Acceleration due to Gravity (g) at sea level on Earth is 9.80665 m/s2.
The mass of the Earth causes a force of gravity to be exerted on objects. On the surface of the Earth, the value most often used is 9.80665 m/s2 which can be computed using the force of gravity equation, the mass of the Earth and the mean radius to the Earth's surface from the center:
`g = G*m_e*m/R_E^2`
The earth is not a point mass, nor is it a perfect sphere. Because of the effect of the Earth's rotation, a resulting centrifugal force has caused the Earth to have a bulge around the equator. The Earth's rotation and the resultant centrifugal force (heading outward) counteracts the effect of gravity (downward). This has a measurable effect in the apparent acceleration due to gravity at different latitudes. A good approximation of the total effect is modeled in the International Gravity Formula below. To indicate the ascension or decline from the equator, latitude (φ) can be used.
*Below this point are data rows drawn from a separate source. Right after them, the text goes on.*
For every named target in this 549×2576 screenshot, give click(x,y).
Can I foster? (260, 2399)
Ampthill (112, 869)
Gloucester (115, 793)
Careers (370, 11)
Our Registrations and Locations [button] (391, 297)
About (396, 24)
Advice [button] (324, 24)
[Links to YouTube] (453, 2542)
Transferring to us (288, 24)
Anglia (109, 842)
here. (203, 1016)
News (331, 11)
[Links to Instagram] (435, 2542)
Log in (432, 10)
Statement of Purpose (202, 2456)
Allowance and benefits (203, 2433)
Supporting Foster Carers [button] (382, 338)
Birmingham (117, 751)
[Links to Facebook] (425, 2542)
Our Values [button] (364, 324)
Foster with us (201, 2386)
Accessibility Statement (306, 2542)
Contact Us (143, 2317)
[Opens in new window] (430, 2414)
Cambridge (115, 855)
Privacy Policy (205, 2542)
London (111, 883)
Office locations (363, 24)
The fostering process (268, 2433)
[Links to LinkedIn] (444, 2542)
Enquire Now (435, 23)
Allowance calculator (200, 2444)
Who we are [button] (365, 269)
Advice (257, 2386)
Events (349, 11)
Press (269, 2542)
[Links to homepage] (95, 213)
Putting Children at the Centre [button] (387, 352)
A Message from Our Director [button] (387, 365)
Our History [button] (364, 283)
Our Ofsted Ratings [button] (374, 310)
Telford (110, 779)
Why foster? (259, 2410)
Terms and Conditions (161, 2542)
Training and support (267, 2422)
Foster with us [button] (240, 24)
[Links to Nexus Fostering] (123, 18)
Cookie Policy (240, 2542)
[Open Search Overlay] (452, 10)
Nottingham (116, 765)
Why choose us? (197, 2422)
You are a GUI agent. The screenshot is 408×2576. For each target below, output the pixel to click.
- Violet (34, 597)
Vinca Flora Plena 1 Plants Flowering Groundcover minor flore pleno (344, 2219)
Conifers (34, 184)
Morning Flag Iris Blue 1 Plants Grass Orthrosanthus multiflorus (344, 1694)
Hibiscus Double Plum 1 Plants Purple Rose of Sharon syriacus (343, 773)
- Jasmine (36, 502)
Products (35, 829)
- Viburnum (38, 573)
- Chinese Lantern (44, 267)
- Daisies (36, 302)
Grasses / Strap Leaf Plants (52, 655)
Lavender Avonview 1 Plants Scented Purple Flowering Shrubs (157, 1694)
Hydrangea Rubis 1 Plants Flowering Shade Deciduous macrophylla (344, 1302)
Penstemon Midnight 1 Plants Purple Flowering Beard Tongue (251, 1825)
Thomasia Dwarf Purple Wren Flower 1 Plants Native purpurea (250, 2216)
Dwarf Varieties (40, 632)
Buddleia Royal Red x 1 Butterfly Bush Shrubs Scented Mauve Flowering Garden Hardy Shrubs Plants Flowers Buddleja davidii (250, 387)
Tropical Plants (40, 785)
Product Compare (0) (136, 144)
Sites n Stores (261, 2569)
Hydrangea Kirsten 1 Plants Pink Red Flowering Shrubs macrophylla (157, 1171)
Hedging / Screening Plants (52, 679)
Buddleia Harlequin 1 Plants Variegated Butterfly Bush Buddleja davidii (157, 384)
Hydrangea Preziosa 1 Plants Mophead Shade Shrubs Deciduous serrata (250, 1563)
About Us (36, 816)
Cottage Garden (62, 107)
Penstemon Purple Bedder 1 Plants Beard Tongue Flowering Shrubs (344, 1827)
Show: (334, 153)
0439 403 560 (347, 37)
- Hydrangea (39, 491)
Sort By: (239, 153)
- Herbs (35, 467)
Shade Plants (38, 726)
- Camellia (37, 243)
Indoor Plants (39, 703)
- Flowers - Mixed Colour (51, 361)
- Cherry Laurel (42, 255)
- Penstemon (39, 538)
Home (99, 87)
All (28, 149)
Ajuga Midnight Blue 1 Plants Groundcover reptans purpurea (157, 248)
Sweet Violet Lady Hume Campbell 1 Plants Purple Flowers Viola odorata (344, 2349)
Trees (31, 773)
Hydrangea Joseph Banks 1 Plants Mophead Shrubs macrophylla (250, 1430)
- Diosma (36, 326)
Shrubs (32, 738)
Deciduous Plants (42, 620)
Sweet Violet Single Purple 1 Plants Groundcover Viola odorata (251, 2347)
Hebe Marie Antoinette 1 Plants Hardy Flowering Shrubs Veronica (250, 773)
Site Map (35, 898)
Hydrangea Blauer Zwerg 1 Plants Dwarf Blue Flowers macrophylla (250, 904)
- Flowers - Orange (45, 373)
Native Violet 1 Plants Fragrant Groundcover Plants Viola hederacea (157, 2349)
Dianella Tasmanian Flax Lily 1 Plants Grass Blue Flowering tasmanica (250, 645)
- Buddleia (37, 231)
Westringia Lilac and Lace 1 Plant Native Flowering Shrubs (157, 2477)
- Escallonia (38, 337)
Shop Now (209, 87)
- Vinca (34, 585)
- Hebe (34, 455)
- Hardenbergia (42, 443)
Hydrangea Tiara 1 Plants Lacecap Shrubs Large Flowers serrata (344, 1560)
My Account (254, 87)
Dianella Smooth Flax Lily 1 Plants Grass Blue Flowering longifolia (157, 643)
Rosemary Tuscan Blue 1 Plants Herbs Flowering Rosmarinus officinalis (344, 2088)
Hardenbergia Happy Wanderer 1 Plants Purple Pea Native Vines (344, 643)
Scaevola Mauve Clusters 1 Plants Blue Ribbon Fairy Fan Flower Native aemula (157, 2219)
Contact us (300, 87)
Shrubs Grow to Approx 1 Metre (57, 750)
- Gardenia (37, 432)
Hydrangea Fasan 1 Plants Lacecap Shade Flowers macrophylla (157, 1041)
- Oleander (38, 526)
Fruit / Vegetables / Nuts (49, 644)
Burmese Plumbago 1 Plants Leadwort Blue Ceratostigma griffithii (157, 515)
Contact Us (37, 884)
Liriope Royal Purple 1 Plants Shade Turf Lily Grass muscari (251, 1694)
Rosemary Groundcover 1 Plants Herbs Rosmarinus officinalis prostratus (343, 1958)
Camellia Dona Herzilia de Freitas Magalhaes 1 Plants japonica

The International Gravity Formula, `g(phi) = 9.7803267714*( (1+ 0.00193185138639*sin^2(phi))/sqrt(1- 0.00669437999013* sin^2(phi)))`
Altitude also has an effect on the apparent acceleration due to gravity because of the increased distance from the center of mass. The following equation approximates the acceleration due to gravity as affected by altitude (h):
Acceleration due to gravity at different altitudes: `g(h) = g(r_e/(r_e + h))`